19
C’est de la folie ! De la folie !
Annileen frémit malgré les soleils hauts dans le ciel, ignorant la chaleur. La peur avait gelé le sang dans ses veines et pétrifié ses muscles depuis longtemps. Mais Ben marchait, et elle le suivait donc.
Ils cheminaient de part et d’autre de la moto speeder en suspension, chacun tenant un côté du guidon. Le gaderffii du guerrier mort, calé en travers du véhicule à hauteur de poitrine, les aidait à le pousser. Le cadavre du pillard gisait sur le siège, avachi là où Ben l’avait installé.
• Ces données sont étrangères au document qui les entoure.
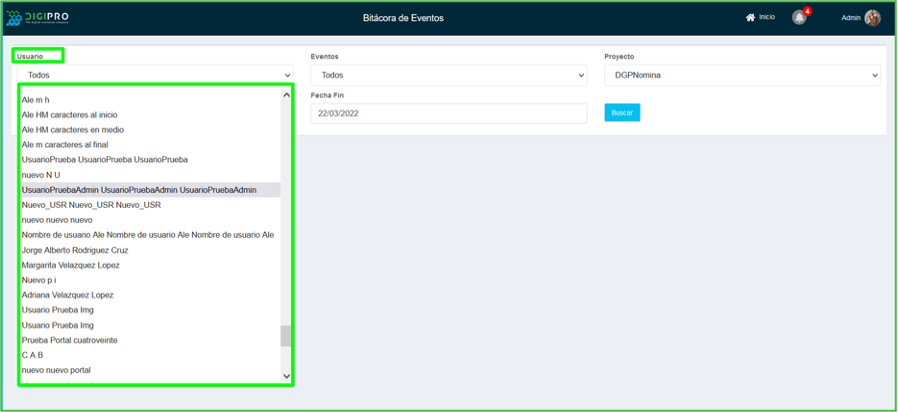Click the list's scroll down arrow
The image size is (898, 412).
coord(286,377)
Annileen avait pris Ben pour un fou quand il avait soulevé le corps puant, et elle avait commencé à protester lorsqu’il l’avait hissé sur la moto. Ben lui avait aussitôt fait signe de se taire. Les Tuskens survivants rôdaient dans les environs et les épiaient sans doute à l’instant. S’ils n’avaient pas encore attaqué, lui avait-il chuchoté, c’est qu’ils s’assuraient d’abord qu’Annileen et Ben étaient seuls. Mais ce n’était qu’une question de temps. Il avait donc commencé à entraîner la moto vers la butte, au nord.
À présent, Annileen les distinguait tous de l’autre côté de la colline. Œil-Broché était à genoux, l’arme à la main, au-dessus d’un groupe de sept survivants. Les guerriers s’étaient réfugiés à l’intérieur d’un creux formé par l’érosion éolienne dans les pentes menant à la gorge. À plat ventre dans ses recoins, ils se fondaient dans le sable sous leurs manteaux couleur havane, invisibles pour le pilote de skyhopper.
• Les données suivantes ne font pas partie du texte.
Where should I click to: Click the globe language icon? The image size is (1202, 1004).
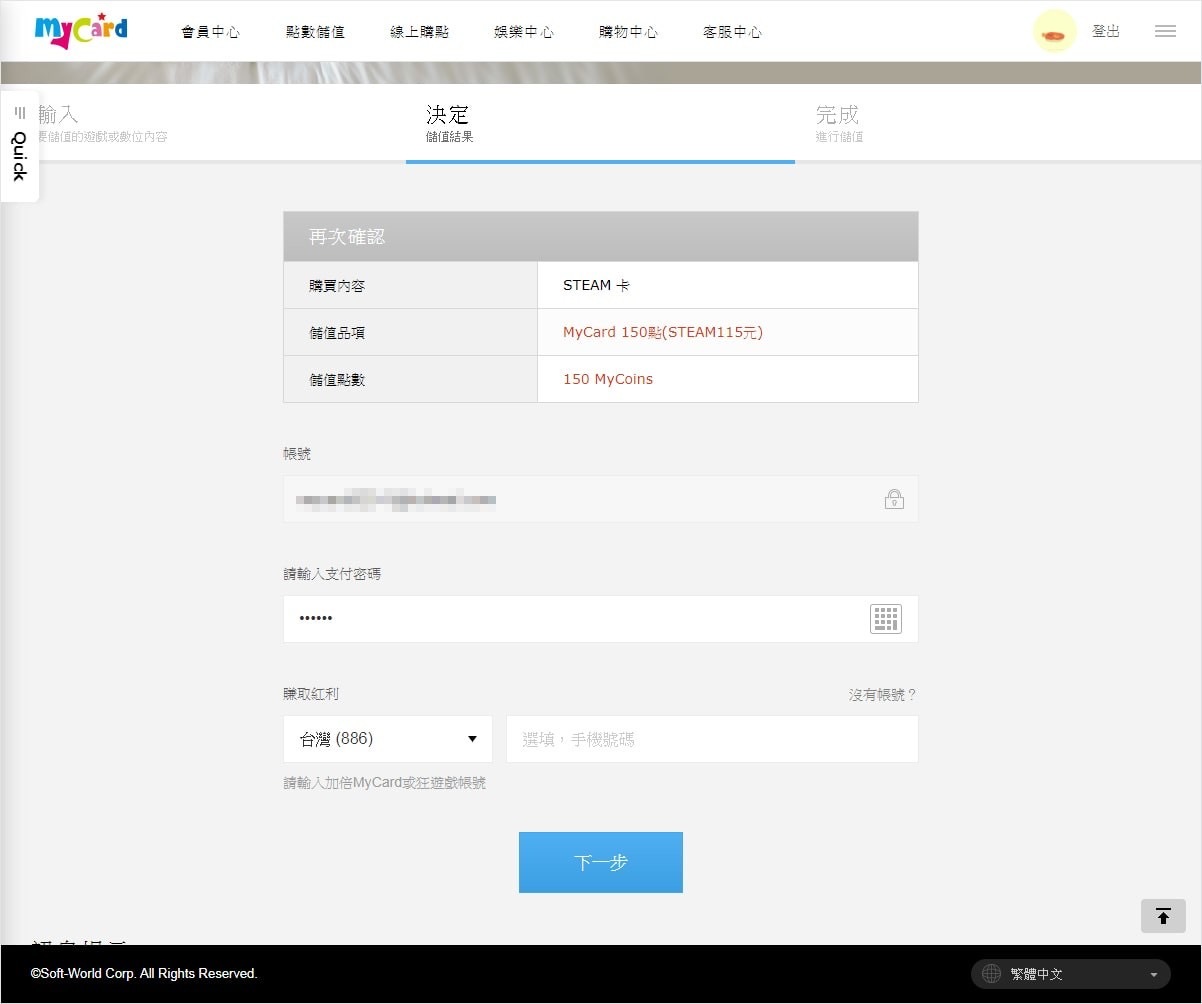click(x=991, y=974)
Annileen leva les yeux, inquiète. Elle n’avait pas revu l’appareil volant depuis un moment. Peut-être avait-il dû faire le plein, à moins que les miliciens n’aient décidé de s’en passer. Annileen, elle, en aurait bien eu besoin. Les hommes des sables regardèrent approcher les deux humains. Certains les observaient et d’autres fixaient le ciel. Ils savent, pensa-t-elle, la gorge serrée. Ils savent que nous sommes seuls.
— Vous n’êtes pas seule, dit Ben.
À une douzaine de mètres, Œil-Broché se dressa sur la crête sablonneuse. Les autres l’imitèrent, attentifs à leur chef. Inconsciemment, Annileen lâcha le guidon et palpa l’étui à blaster qu’elle portait à la hanche.
— Ne faites pas ça, conseilla Ben.
A’Yark observait la scène, perplexe. Son unique œil valide divaguait forcément : les humains, Visage-Velu et la Dompteuse de vent, marchaient droit sur eux !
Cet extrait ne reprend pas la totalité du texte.